= WORK INSTRUCTION =
Down to the last line, reproduce the data below exactly.
%%
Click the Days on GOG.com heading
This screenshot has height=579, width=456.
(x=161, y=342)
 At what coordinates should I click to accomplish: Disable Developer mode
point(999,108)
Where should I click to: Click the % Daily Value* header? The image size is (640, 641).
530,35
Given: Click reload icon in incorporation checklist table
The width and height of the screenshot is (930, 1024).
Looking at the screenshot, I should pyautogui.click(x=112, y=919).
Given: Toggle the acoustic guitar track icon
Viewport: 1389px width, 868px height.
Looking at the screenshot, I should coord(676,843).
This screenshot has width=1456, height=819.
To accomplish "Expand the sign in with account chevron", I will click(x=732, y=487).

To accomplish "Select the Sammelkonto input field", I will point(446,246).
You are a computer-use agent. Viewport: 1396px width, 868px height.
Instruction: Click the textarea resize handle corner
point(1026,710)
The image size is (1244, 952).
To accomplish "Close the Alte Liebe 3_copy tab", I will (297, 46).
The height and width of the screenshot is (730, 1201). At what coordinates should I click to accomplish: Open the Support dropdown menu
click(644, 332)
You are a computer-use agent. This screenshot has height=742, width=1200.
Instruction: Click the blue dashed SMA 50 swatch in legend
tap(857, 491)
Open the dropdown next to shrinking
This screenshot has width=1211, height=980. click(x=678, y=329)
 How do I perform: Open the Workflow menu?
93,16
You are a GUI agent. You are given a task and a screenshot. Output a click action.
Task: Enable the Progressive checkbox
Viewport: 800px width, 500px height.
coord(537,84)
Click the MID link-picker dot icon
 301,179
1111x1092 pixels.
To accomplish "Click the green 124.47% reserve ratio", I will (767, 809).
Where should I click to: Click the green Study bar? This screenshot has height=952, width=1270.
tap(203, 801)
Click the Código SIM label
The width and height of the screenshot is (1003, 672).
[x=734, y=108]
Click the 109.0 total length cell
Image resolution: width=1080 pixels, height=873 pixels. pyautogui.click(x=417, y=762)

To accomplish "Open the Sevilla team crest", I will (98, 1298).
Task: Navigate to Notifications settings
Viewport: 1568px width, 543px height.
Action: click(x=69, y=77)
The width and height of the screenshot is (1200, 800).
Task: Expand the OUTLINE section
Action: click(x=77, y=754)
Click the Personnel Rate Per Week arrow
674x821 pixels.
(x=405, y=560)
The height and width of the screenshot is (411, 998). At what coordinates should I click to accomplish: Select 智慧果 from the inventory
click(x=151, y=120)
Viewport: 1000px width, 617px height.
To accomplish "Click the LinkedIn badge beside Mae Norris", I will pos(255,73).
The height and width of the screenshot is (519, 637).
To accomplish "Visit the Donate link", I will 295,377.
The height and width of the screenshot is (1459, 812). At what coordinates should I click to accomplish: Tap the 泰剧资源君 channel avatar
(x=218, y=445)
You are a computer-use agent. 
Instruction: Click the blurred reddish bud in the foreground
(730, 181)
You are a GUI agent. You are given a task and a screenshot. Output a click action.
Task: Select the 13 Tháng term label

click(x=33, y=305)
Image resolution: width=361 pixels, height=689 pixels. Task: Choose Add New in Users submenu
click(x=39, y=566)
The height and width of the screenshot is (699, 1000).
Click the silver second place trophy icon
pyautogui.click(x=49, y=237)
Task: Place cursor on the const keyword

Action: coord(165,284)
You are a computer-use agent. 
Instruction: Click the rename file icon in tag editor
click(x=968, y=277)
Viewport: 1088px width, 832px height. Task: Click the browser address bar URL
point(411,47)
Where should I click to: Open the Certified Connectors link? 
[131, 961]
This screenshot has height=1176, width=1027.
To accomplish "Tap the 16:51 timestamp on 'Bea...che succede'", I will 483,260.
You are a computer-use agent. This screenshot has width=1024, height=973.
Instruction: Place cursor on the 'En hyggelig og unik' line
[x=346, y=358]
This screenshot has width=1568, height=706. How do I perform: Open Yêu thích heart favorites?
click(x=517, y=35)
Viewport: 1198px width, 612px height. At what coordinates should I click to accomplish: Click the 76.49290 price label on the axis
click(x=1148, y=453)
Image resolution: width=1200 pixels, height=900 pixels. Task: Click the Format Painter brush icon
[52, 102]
%%
= TASK OUTPUT =
Click the Days on GOG.com heading
This screenshot has height=579, width=456.
(x=161, y=342)
 At what coordinates should I click to accomplish: Disable Developer mode
point(999,108)
Where should I click to: Click the % Daily Value* header? The image size is (640, 641).
530,35
Given: Click reload icon in incorporation checklist table
The width and height of the screenshot is (930, 1024).
Looking at the screenshot, I should pyautogui.click(x=112, y=919).
Given: Toggle the acoustic guitar track icon
Viewport: 1389px width, 868px height.
Looking at the screenshot, I should coord(676,843).
This screenshot has width=1456, height=819.
To accomplish "Expand the sign in with account chevron", I will click(x=732, y=487).

To accomplish "Select the Sammelkonto input field", I will point(446,246).
You are a computer-use agent. Viewport: 1396px width, 868px height.
Instruction: Click the textarea resize handle corner
point(1026,710)
The image size is (1244, 952).
To accomplish "Close the Alte Liebe 3_copy tab", I will (297, 46).
The height and width of the screenshot is (730, 1201). At what coordinates should I click to accomplish: Open the Support dropdown menu
click(644, 332)
You are a computer-use agent. This screenshot has height=742, width=1200.
Instruction: Click the blue dashed SMA 50 swatch in legend
tap(857, 491)
Open the dropdown next to shrinking
This screenshot has width=1211, height=980. click(x=678, y=329)
 How do I perform: Open the Workflow menu?
93,16
You are a GUI agent. You are given a task and a screenshot. Output a click action.
Task: Enable the Progressive checkbox
Viewport: 800px width, 500px height.
coord(537,84)
Click the MID link-picker dot icon
 301,179
1111x1092 pixels.
To accomplish "Click the green 124.47% reserve ratio", I will (767, 809).
Where should I click to: Click the green Study bar? This screenshot has height=952, width=1270.
tap(203, 801)
Click the Código SIM label
The width and height of the screenshot is (1003, 672).
[x=734, y=108]
Click the 109.0 total length cell
Image resolution: width=1080 pixels, height=873 pixels. pyautogui.click(x=417, y=762)

To accomplish "Open the Sevilla team crest", I will (98, 1298).
Task: Navigate to Notifications settings
Viewport: 1568px width, 543px height.
Action: click(x=69, y=77)
The width and height of the screenshot is (1200, 800).
Task: Expand the OUTLINE section
Action: click(x=77, y=754)
Click the Personnel Rate Per Week arrow
674x821 pixels.
(x=405, y=560)
The height and width of the screenshot is (411, 998). At what coordinates should I click to accomplish: Select 智慧果 from the inventory
click(x=151, y=120)
Viewport: 1000px width, 617px height.
To accomplish "Click the LinkedIn badge beside Mae Norris", I will pos(255,73).
The height and width of the screenshot is (519, 637).
To accomplish "Visit the Donate link", I will 295,377.
The height and width of the screenshot is (1459, 812). At what coordinates should I click to accomplish: Tap the 泰剧资源君 channel avatar
(x=218, y=445)
You are a computer-use agent. 
Instruction: Click the blurred reddish bud in the foreground
(730, 181)
You are a GUI agent. You are given a task and a screenshot. Output a click action.
Task: Select the 13 Tháng term label

click(x=33, y=305)
Image resolution: width=361 pixels, height=689 pixels. Task: Choose Add New in Users submenu
click(x=39, y=566)
The height and width of the screenshot is (699, 1000).
Click the silver second place trophy icon
pyautogui.click(x=49, y=237)
Task: Place cursor on the const keyword

Action: coord(165,284)
You are a computer-use agent. 
Instruction: Click the rename file icon in tag editor
click(x=968, y=277)
Viewport: 1088px width, 832px height. Task: Click the browser address bar URL
point(411,47)
Where should I click to: Open the Certified Connectors link? 
[131, 961]
This screenshot has height=1176, width=1027.
To accomplish "Tap the 16:51 timestamp on 'Bea...che succede'", I will 483,260.
You are a computer-use agent. This screenshot has width=1024, height=973.
Instruction: Place cursor on the 'En hyggelig og unik' line
[x=346, y=358]
This screenshot has width=1568, height=706. How do I perform: Open Yêu thích heart favorites?
click(x=517, y=35)
Viewport: 1198px width, 612px height. At what coordinates should I click to accomplish: Click the 76.49290 price label on the axis
click(x=1148, y=453)
Image resolution: width=1200 pixels, height=900 pixels. Task: Click the Format Painter brush icon
[52, 102]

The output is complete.